Menurut Febri, salah satu aspek yang dipersoalkan adalah mekanisme koneksitas dalam penanganan perkara yang diduga melibatkan sipil dan militer sehingga perlu koordinasi KPK dan POM TNI.

"Padahal mengacu pada keterangan Panglima TNI saat melakukan konferensi pers di KPK, kerja sama dalam penanganan perkara dugaan korupsi pengadaan Heli AW-101 ini merupakan salah satu fokus dari Panglima TNI sebagai bagian dari komitmen pemberantasan korupsi di TNI," tuturnya.

Sedangkan, kata dia, KPK dan TNI mengusut kasus tersebut menggunakan mekanisme khusus, yaitu Pasal 42 Undang-Undang KPK.

"Koordinasi lebih rinci akan dilakukan minggu depan dalam rangka menghadapi sidang praperadilan yang direncanakan dilakukan 3 November 2017 nanti," ucap Febri.

Sebelumnya, POM TNI menetapkan lima tersangka dalam dugaan tindak pidana korupsi pengadaan helikopter angkut AgustaWestland (AW)-101 di TNI Angkutan Udara Tahun 2016-2017.

Lima tersangka itu, yakni anggota TNI AU yaitu atas nama Kolonel Kal FTS SE sebagai Kepala Unit Pelayanan Pengadaan, Marsekal Madya TNI FA yang bertugas sebagai pejabat pembuat komitmen (PPK) dalam pengadaan barang dan jasa, Letkol admisitrasi WW selaku pejabat pemegang kas atau pekas, Pelda (Pembantu letnan dua) SS staf pekas yang menyalurkan dana ke pihak-pihak tertentu, dan Marsda TNI SB selaku asisten perencanaan Kepala Staf Angkatan Udara.

KPK juga menetapkan satu orang tersangka dari unsur swasta dalam penyidikan kasus tersebut, yakni Direktur PT Diratama Jaya Mandiri Irfan Kurnia Saleh.

Irfan Kurnia Saleh diduga telah menguntungkan diri sendiri atau orang lain atau suatu korporasi, menyalahgunakan kewenangan, kesempatan atau sarana yang ada padanya karena jabatan atau kedudukan yang dapat merugikan negara atau perekonomian negara dalam pengadaan helikopter angkut AW-101 di TNI AU Tahun 2016-2017.

Akibatnya, diduga terjadi kerugian keuangan negara sekitar Rp224 miliar.

Irfan Kurnia Saleh disangkakan melanggar Pasal 2 ayat (1) atau Pasal 3 Undang-Undang Nomor 31 Tahun 1999 sebagaimana telah diubah dengan Undang-Undang Nomor 20 Tahun 2001 tentang Pemberantasan Tindak Pidana Korupsi juncto Pasal 55 ayat (1) ke-1 KUHP.

Sebelumnya, pada April 2016, TNI AU mengadakan pengadaan satu unit helikopter angkut AW-101 dengan menggunakan metode pemilihan khusus, yang artinya proses lelang harus diikuti oleh dua perusahaan peserta lelang.

Irfan Kurnia Saleh selaku Direktur PT Diratama Jaya Mandiri juga diduga sebagai pengendali PT Karya Cipta Gemilang mengikuti proses pemilihan dengan menyertakan kedua perusahaan tersebut.

KPK menduga sebelum proses lelang dilakukan, tersangka Irfan Kurnia Saleh sudah melakukan perikatan kontrak dengan AgustaWestland sebagai produsen helikopter angkut dengan nilai kontrak sekitar Rp514 miliar.

Pada bulan Juli 2016 dilakukan penunjukan pengumuman, yaitu PT Diratama Jaya Mandiri dan dilanjutkan dengan kontrak antara TNI AU dengan PT DJM dengan nilai kontrak Rp738 miliar.
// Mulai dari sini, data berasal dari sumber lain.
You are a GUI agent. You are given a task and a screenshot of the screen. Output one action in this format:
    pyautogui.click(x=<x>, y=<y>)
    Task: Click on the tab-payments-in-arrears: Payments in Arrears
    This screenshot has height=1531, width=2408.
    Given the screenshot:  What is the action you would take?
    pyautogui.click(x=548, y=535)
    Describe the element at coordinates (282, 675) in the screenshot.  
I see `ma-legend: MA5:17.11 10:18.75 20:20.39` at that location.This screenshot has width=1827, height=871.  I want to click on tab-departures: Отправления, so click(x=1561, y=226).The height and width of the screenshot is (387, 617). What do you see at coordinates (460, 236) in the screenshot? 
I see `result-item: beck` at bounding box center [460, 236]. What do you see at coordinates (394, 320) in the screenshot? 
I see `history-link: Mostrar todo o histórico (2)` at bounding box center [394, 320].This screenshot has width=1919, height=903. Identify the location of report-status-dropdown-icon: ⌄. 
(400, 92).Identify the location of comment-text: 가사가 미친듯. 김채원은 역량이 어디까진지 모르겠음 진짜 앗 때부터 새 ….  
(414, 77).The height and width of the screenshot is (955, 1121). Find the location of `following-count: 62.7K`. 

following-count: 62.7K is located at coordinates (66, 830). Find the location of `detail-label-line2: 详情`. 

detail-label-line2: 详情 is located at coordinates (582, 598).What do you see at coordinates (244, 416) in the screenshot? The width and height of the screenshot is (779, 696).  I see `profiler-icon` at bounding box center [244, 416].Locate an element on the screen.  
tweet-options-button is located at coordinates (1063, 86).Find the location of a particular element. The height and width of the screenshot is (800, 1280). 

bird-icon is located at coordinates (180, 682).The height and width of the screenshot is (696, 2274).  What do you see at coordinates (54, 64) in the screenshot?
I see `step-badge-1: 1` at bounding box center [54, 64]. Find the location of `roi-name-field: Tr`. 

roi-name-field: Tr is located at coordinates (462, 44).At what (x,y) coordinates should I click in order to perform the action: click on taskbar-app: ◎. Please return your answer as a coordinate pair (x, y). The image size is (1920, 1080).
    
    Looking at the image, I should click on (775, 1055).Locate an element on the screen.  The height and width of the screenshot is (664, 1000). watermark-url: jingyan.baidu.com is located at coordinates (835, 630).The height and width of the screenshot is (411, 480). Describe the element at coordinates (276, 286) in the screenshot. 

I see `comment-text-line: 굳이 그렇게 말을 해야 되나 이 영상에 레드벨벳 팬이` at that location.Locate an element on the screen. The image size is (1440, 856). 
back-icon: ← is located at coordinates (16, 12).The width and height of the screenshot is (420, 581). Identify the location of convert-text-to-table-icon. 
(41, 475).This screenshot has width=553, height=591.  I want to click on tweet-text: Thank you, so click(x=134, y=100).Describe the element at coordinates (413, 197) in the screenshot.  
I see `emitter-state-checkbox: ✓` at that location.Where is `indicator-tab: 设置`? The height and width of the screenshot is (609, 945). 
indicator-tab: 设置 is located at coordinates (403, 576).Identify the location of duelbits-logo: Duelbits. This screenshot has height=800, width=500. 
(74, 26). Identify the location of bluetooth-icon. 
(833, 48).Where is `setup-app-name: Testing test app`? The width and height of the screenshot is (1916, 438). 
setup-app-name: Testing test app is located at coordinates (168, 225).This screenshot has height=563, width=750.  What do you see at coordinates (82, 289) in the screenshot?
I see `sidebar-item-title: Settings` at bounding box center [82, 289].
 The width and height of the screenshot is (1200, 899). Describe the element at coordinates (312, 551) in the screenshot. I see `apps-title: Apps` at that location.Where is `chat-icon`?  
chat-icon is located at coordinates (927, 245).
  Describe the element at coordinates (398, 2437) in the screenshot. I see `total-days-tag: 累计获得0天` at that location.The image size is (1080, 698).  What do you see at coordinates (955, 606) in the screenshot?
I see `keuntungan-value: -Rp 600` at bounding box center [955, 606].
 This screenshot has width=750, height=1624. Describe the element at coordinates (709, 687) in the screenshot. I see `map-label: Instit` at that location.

Pengiriman helikopter dilakukan sekitar bulan Februari 2017.

PT Diratama Jaya Mandiri adalah perusahaan yang bergerak di bidang jasa peralatan militer non-senjata yang juga memegang lisensi dari Amerika Serikat untuk terlibat dalam bisnis di bawah Peraturan Kontrol Ekspor peralatan militer dari AS dan Lisensi (Big Trade Business Licence "SIUP").